TASK TO COMPLETE: Go through the records below from the first line and print each one exactly, stopping after the line that contains "Офисы, сфера услуг, различного". Do not print pictures or anything past that line.

Entries taken from a collection:
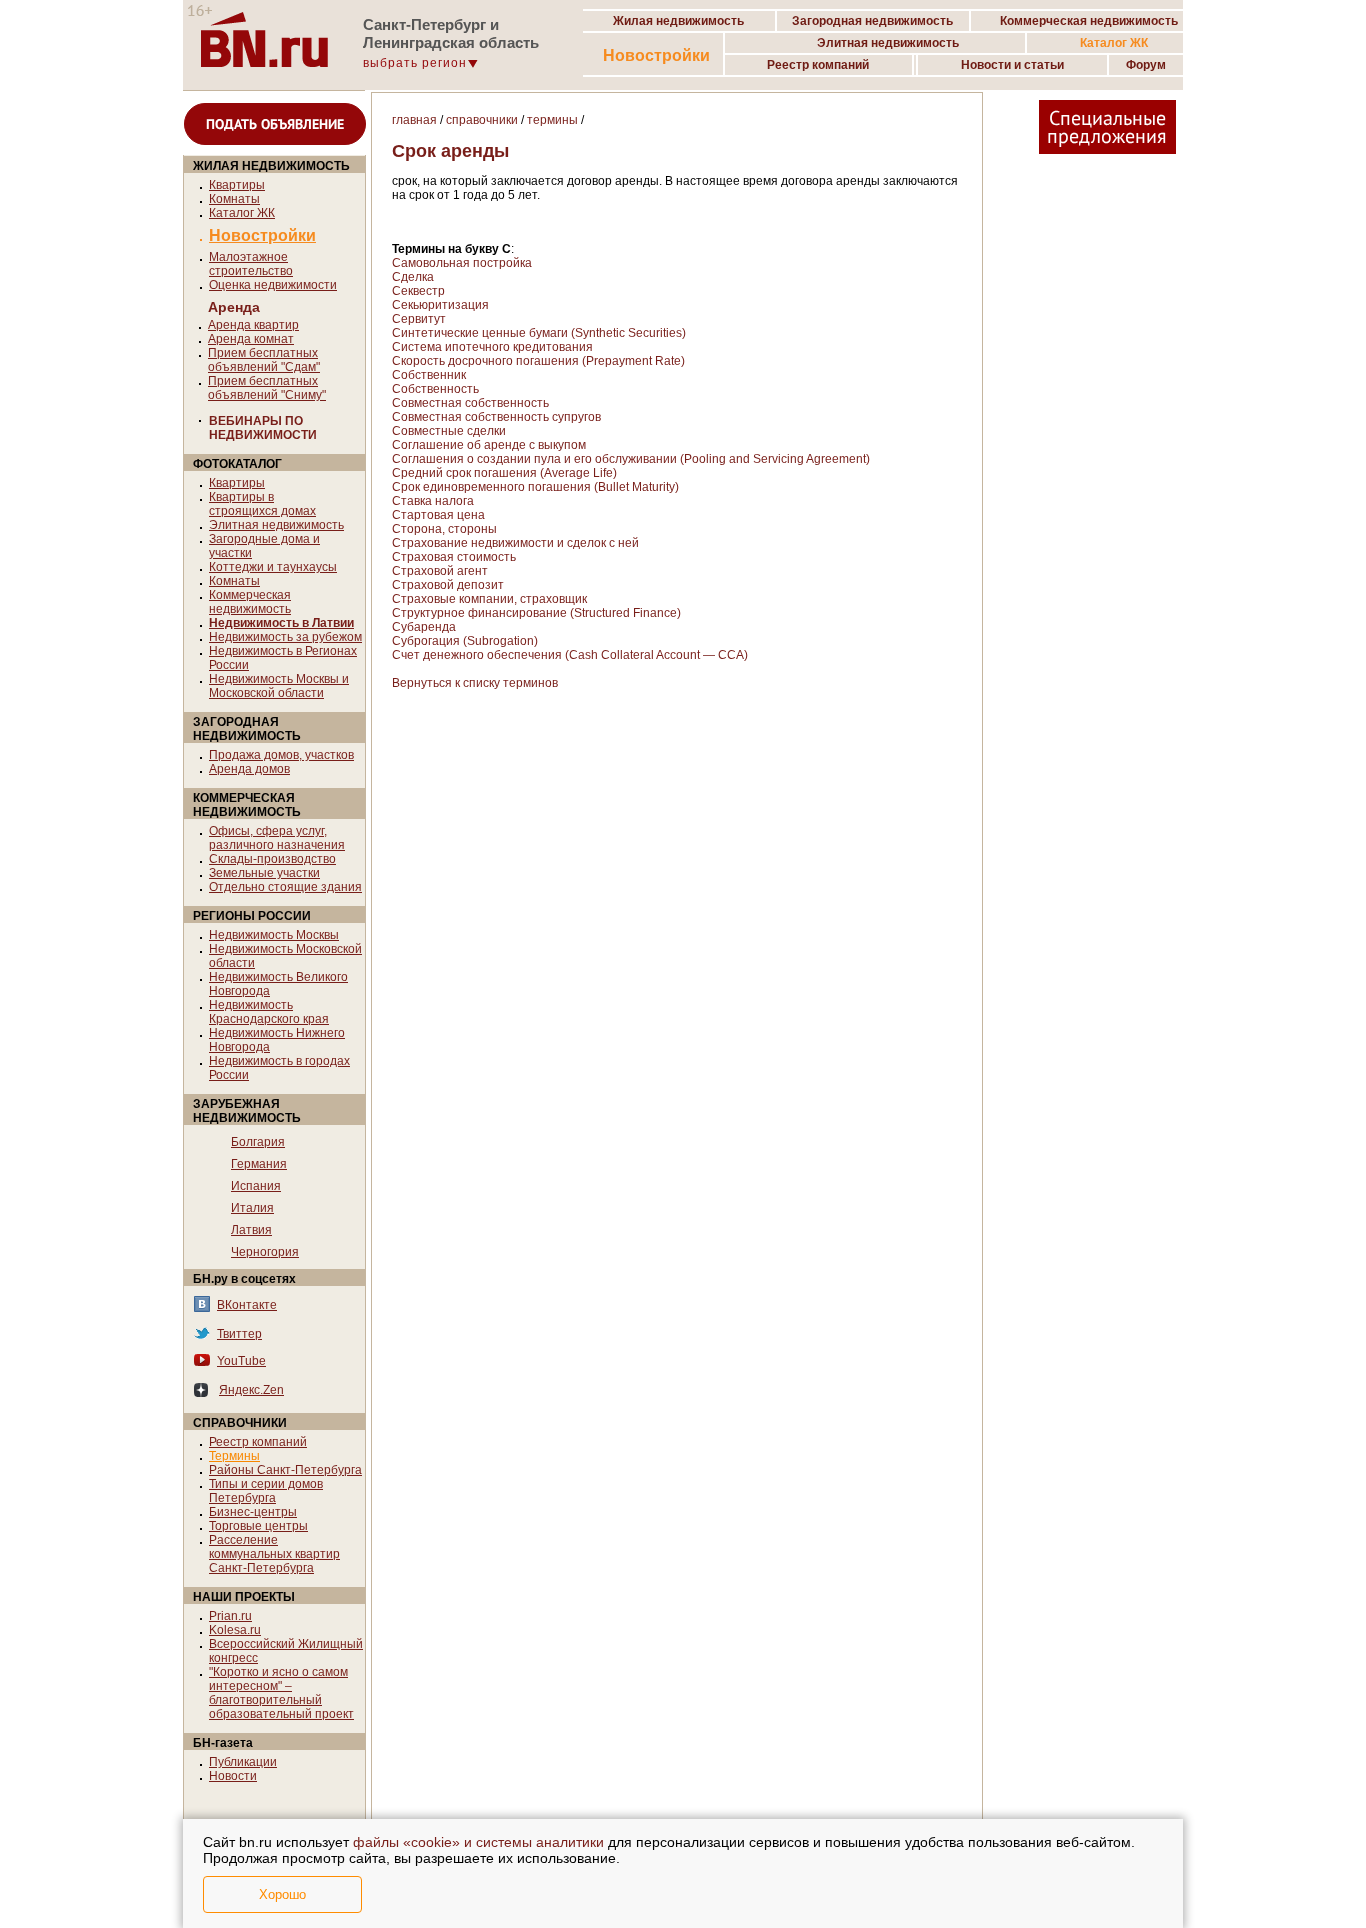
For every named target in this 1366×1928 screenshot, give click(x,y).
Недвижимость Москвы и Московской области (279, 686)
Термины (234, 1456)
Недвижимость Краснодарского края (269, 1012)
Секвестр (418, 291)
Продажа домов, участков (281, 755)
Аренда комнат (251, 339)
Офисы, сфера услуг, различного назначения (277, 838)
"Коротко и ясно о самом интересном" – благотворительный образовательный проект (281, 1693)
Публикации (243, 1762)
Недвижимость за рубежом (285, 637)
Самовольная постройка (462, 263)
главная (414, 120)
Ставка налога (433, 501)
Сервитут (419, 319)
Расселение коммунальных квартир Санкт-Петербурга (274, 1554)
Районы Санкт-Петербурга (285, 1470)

REPLY TO THE TASK:
For every named target in this 1366×1928 screenshot, give click(x,y).
Недвижимость Москвы и Московской области (279, 686)
Термины (234, 1456)
Недвижимость Краснодарского края (269, 1012)
Секвестр (418, 291)
Продажа домов, участков (281, 755)
Аренда комнат (251, 339)
Офисы, сфера услуг, различного назначения (277, 838)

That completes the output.